_PROBLEM DETAILS_
Can you repeat the part of the listing that opens with the line containing "You are a GUI" and closes with the line containing "(x=189, y=148)", copying those lines exactly as they appear?

___ DATA ROWS

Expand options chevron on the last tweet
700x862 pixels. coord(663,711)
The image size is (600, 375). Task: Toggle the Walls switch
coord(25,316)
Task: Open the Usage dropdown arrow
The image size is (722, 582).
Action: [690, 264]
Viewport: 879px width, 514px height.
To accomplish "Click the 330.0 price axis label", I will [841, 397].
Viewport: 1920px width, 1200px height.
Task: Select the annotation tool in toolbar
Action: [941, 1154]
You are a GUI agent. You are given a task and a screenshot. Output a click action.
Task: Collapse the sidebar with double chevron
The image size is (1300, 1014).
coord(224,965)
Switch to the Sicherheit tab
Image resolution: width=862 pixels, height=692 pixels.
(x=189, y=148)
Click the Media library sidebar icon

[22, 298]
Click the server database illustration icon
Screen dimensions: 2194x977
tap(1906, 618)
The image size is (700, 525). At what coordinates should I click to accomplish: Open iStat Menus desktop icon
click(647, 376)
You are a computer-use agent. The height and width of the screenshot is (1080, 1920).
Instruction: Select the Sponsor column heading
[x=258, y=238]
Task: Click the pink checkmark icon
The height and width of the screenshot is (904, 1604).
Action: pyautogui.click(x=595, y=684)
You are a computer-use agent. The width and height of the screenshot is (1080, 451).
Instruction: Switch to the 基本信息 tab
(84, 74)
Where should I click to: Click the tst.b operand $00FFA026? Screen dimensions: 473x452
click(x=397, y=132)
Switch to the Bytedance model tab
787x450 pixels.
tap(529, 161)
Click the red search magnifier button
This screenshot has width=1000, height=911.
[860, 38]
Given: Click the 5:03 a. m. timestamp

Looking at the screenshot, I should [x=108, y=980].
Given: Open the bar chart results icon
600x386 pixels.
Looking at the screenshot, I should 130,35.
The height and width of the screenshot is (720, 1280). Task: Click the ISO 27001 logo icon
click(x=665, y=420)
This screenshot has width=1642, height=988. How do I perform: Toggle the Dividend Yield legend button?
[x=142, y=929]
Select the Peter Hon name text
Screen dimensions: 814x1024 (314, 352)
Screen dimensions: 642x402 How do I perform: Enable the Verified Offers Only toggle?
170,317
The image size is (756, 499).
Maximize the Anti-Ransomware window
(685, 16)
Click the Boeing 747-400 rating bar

______

_FULL RESPONSE_
You are a GUI agent. You are given a task and a screenshot. Output a click action.
Task: Collapse the sidebar with double chevron
The image size is (1300, 1014).
coord(224,965)
Switch to the Sicherheit tab
Image resolution: width=862 pixels, height=692 pixels.
(x=189, y=148)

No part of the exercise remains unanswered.